# Stepped Outside my comfort zone



## Cwalker935 (Jan 13, 2019)

This little box is outside of my comfort zone. Thoughts or critiques?  Should I stay in my comfort zone or expand it a bit?  Metal effects paint, texturing, different shape, etc.


----------



## jttheclockman (Jan 13, 2019)

Cwalker935 said:


> This little box is outside of my comfort zone. Thoughts or critiques?  Should I stay in my comfort zone or expand it a bit?  Metal effects paint, texturing, different shape, etc.
> 
> View attachment 183938
> 
> View attachment 183939



Wow that was a huge step. There are many different elements going on there and they all blend nicely. I like the style, proportions, details, and colors used. To me keep at it and expand some more. Job well done.


----------



## Charlie_W (Jan 13, 2019)

Excellent piece Cody!!! The embellishment bug has bitten you! Keep it up!!


----------



## bsshog40 (Jan 13, 2019)

I think it looks great Cody! Quite a ways from my comfort zone for sure. I just got back from my woodturners meeting yesterday. Had a guy showing some bowls he made critiquing his work. They looked great from our eyes! That's what's great about using your imagination and coming up with great stuff! Nice work!


----------



## Scotty (Jan 13, 2019)

Nice Cody. Comfortable or not, you got’er done!


----------



## Cwalker935 (Jan 13, 2019)

Thanks JT, Charlie, Bobby and Scotty.


----------



## leehljp (Jan 13, 2019)

Wow, that sure looks good!

Are or do you sell your bowl/box/teapot creations?

◇ ◇ ◇ ◇ ◇

• _Tasks to perform_:
a - Quote the comfort zone thread from "Wow that was" up to and including "Keep it up!!".
b - Name every distinct username that posted in the comfort zone thread.
The data that follows comes from a different source than the comfort zone thread.

• _Data lines_:
◇ ◇ ◇ ◇ ◇

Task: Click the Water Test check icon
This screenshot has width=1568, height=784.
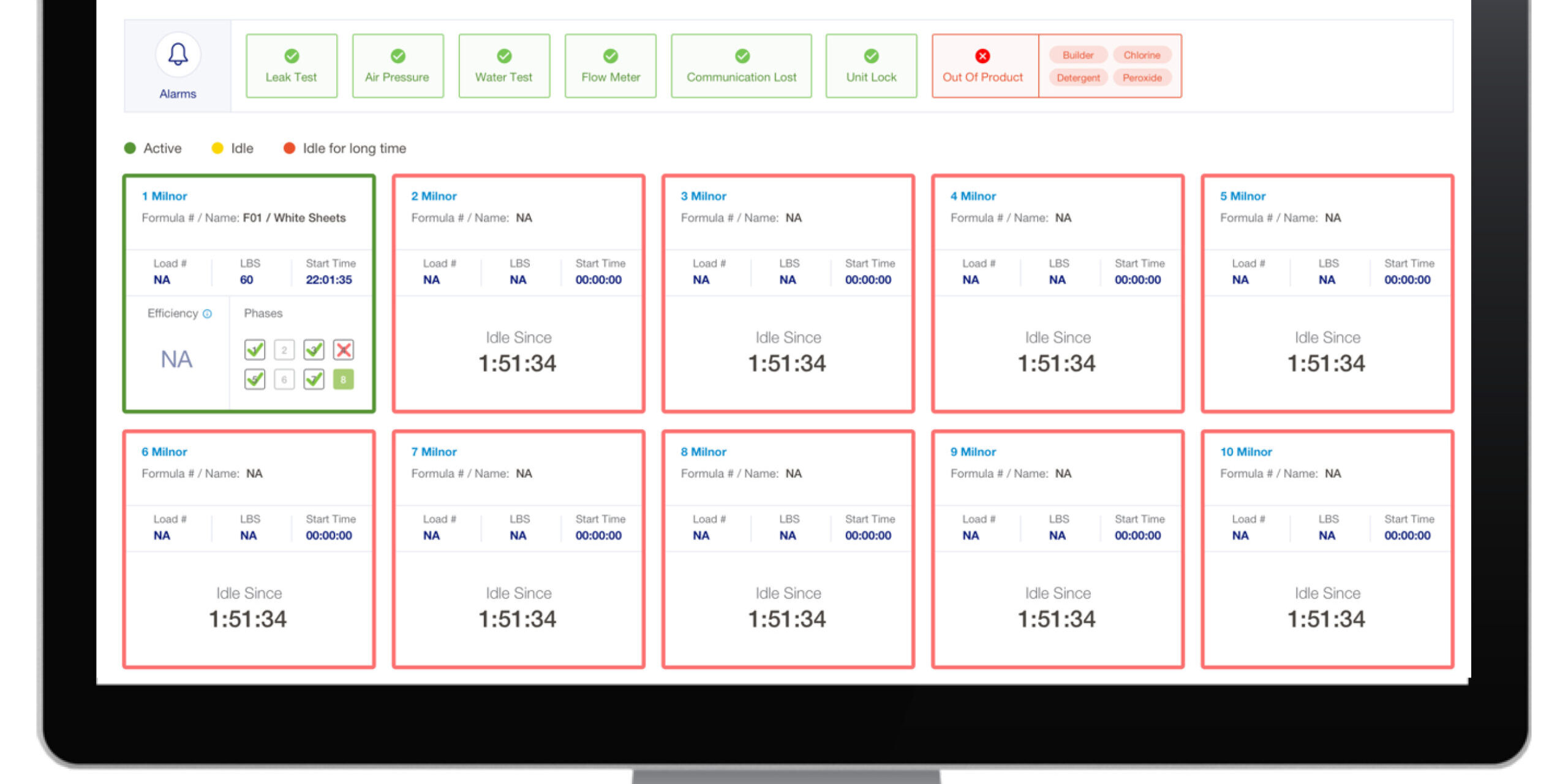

◇ ◇ ◇ ◇ ◇

• _Answers for the tasks_:
a -
Wow that was a huge step. There are many different elements going on there and they all blend nicely. I like the style, proportions, details, and colors used. To me keep at it and expand some more. Job well done.


----------



## Charlie_W (Jan 13, 2019)

Excellent piece Cody!!! The embellishment bug has bitten you! Keep it up!!

b - Cwalker935, jttheclockman, Charlie_W, bsshog40, Scotty, leehljp